Sunday, August 19, 2007

BP Makes More Solar Deals

Last week BP Alternative Energy, a subsidary of oil-giant BP (BP), announced two renewable energy deals.

The first is a long-term
power purchase agreement signed with American Electric Power (AEP) to buy 200 megawatts of wind power from BP Alternative Energy's Fowler Ridge Wind Farm in Indiana. BP also announced a partnership with Powerspan, a pollution-control technology developer, to develop and commercialize technology for carbon capture at power plants.

Jack Uldrich, President of the NanoVeritas Group, points out on the Motley Fool that these two deals are further proof the energy company's "growing commitment to renewables."

BP's research, investment, and execution in the renewable energy sector (including five new wind power projects in the U.S.) have started showing results. BP, Uldrich believes, is a company that is demonstrating rela commitment to preparing for a "carbon-constrained future." That is, a world with policies and regulations limiting the emissions of carbon dioxide (CO2) - a major contributor to global warming.

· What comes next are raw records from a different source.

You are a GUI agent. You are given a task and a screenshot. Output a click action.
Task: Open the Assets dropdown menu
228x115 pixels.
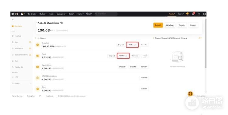(172, 14)
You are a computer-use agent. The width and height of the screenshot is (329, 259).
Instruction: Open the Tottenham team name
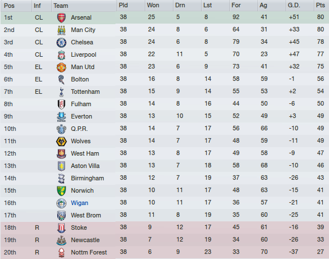coord(85,92)
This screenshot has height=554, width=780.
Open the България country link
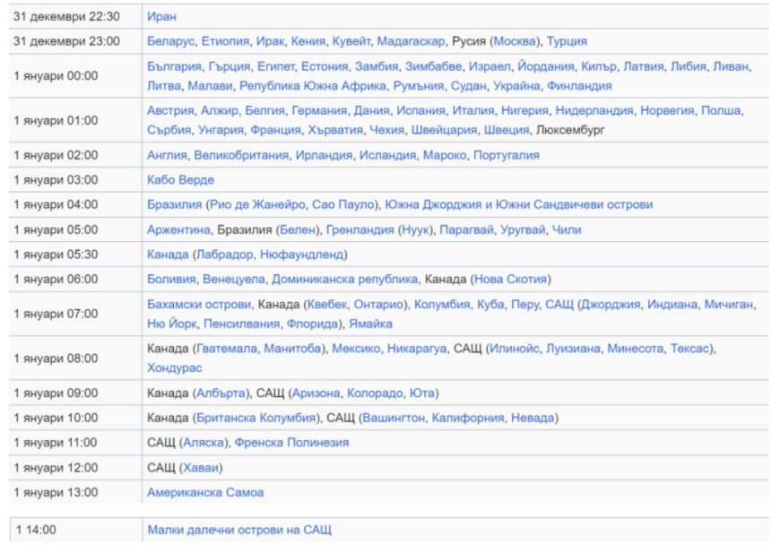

BP Solar - a business with BP Energy - has also teamed up with the California Institute of Technology to develop "radical" new methods of using nanotechnology to produce more efficient solar cells. This sort of investment from one of the world's largest and most profitable solar companies could shake things up a bit for others like Evergreen Solar (ESLR) and Trina Solar (ADR).

For all this progress, however, Uldrich warns against viewing BP as a "cleantech" investment.

"As impressive as BP's solar and wind programs are, they pale in comparison to the immense opportunity that awaits the company in the field of biofuels. BP is, after all, still primarily an oil and gas company, and it only makes sense that it's interested in pursuing commercial opportunities in this area...However, with over 8% of its revenues now being generated from renewable energy, it does offer traditional energy investors a legitimate way to
dip their toe into the renewable energy market.


Furthermore, because of its growing commitment to solar, wind, and biofuels, that 8% figure is likely to grow over the coming years. With a down-to-earth P/E ratio of just over 10 - which is about 15% lower than ExxonMobil's (XOM) and ConocoPhillips' (COP) P/E ratio - it offers a relatively low level of risk at an attractive price."

The progress and profitability of BP's cleantech offerings reminds me of something that ExxonMobil's VP of Public Affairs, Ken Cohen, told me back in February. When I asked how Exxon can assure investors that the company is staying competitive with carbon regulation coming down the pipeline, Cohen responded flatly that until Exxon sees its competitors making money from renewable energy projects, Exxon is keeping its distance. Exxon will only work with technologies that are “robust enough to stand on their own two feet” and at this time, solar and wind don’t fit the bill.

Cohen and the rest of Exxon better be keeping tabs on companies like BP, which are taking serious steps to expand into the renewable energy sector. Although these investments are certainly a small slice of the giant BP oil and gas pie, we do need the collaboration of companies like this to shift our energy system to a cleaner, more efficient one that is better prepared to handle a carbon-constrained 21st century.